Generating a human being demands a lot from the woman, and my second experience was even more complex.
In addition to manage the pains of the body, when the second baby arrives there is the pain in the soul: the many times not being able to be whole for Nina, my oldest. By the way, "guilt" is a feeling that is born for the mother, along with the baby. We so badly want to make the best for the baby, but we all make mistakes and we feel so bad every time we make them.
It's true. We all fail at one point! Assuming that we are not omnipotent and we cannot be omnipresent, it is already a big step, which cost me some doses of therapy ... I confess! I was a working mom when I had my two babies, an extra dose of guilt.
I always wonder that pregnancy, even if we have support from our mother, husband and friends is a lonely moment of the mother, but I'm so grateful to have them! Without them, I would not be able to endure the constant and often inexplicable changes, the confusing feelings of great strength and also great fragility in the same day.
I believe a lot in God, I believe that nothing happens by chance and that everything has a learning and a purpose to make us better.
My first daughter came to soften me, make me more gentle and kind, make me more feminine, make me understand that I do not command anything, that my plans will not always happen.
With her, I discovered a new world that needed a more tolerant, calm and humble Milly to understand that every day is a day of learning...
And two years later… Teo arrived, my beloved son.
Since I discovered his existence, my life has been a lot of reflection. I feared how I would ever be able to love another child as much as I loved Nina. His waiting has shown me how resilient I could be and made me appreciate even more the family my husband and I have built together.
Then I had Teo and I instantly knew. The second you have that child your heart immediately grows and holds so much love for both of your children!
He made me realize that we are not sure of anything in this life and that happiness can be in everyday little moments of joy that can be just a cuddle, a smile, or a look - can take a half second - and we appreciate more the little things.
I do not know what the next years will be like to raise two kids (and pay all bills), but I know how much we can change through one another.
And I guess we moms are all living different lives but with similar goals, trying to be a little better than we were the day before. That’s the beauty of motherhood. It is a journey that never ends.

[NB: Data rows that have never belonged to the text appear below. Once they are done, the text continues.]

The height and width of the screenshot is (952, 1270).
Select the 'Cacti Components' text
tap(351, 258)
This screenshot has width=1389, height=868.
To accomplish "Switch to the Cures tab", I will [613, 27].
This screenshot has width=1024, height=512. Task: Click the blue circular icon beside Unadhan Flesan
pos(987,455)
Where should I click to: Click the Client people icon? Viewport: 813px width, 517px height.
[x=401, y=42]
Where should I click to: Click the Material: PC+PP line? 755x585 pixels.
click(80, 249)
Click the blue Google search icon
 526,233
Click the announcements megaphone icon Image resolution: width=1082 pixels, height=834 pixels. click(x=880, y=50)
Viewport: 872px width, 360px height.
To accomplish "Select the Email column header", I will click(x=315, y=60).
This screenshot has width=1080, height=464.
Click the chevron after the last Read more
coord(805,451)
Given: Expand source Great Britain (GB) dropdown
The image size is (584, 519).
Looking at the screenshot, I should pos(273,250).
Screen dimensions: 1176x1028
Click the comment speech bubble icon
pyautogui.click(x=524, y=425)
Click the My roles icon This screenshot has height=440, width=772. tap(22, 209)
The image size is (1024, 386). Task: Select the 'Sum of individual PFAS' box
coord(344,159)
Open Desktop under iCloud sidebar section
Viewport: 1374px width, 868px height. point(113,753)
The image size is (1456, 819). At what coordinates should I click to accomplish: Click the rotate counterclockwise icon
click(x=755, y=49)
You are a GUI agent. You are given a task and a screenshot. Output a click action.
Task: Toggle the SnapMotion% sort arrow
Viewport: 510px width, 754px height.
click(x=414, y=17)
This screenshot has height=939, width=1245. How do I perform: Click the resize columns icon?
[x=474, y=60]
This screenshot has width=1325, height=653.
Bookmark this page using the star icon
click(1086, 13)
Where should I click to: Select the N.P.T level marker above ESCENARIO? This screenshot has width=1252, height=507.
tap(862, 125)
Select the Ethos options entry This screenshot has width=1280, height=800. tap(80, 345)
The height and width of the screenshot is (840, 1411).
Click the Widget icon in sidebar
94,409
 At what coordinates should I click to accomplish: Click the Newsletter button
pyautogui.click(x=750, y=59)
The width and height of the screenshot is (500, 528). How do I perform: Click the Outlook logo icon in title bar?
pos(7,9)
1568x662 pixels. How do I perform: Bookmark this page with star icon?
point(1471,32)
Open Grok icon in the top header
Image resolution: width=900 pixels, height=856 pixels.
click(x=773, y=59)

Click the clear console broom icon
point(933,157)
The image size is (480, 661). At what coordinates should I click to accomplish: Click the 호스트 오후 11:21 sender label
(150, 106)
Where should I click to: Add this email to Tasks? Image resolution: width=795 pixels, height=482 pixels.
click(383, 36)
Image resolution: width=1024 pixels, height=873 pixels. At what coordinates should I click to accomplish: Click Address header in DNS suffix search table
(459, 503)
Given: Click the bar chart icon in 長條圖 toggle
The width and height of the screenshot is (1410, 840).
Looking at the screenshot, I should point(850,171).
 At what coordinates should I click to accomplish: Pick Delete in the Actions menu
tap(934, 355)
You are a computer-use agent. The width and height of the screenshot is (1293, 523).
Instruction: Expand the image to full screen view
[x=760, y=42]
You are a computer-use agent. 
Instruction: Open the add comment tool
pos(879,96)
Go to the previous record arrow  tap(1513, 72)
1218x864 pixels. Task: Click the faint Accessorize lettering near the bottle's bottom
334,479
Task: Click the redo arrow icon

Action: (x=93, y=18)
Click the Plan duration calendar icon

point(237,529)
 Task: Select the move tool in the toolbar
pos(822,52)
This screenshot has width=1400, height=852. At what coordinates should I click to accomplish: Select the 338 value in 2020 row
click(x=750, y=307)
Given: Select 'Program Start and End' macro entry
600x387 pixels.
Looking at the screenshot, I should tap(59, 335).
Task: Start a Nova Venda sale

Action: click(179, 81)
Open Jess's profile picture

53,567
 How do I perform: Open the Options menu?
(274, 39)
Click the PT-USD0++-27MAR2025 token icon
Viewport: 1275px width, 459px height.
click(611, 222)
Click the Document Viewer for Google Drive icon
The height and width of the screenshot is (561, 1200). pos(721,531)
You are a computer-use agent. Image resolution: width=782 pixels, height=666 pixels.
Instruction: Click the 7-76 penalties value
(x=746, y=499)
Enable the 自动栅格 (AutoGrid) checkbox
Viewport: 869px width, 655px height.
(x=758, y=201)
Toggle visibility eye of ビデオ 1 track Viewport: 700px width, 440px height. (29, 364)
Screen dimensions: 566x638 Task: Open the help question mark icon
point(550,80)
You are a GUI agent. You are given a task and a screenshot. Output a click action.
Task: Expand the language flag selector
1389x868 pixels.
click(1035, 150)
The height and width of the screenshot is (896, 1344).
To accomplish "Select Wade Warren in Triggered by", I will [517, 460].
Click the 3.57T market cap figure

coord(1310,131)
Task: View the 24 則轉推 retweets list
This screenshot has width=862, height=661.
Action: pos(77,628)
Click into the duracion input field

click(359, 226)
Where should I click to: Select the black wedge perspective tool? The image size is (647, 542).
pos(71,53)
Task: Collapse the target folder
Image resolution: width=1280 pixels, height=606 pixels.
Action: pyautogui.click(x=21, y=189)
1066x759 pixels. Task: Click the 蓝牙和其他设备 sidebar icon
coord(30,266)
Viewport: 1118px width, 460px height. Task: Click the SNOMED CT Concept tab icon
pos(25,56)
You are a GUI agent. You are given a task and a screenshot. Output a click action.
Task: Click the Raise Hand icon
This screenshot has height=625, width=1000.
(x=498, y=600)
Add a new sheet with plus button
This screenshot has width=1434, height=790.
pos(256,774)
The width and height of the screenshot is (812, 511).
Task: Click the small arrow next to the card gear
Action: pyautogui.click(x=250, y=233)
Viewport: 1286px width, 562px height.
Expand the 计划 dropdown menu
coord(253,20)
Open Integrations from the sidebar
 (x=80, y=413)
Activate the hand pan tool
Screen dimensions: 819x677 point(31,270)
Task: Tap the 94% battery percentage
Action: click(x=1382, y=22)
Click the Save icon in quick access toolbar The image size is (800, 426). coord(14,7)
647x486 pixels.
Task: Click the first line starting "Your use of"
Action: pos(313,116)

I would love to share more about this experience with other moms. That’s why I’m beginning this blog. Since we are in November, this Thanksgiving week…
I thank God for being alive, and for the opportunity to be a mother and to evolve always.
I thank my children for the opportunity to shape me for the better.
I thank my family, who in difficult times, will not let me give up.
I thank my friends, who make me sure, that everything is worth it!
Hope we can share our journeys so no mom can feel lonely.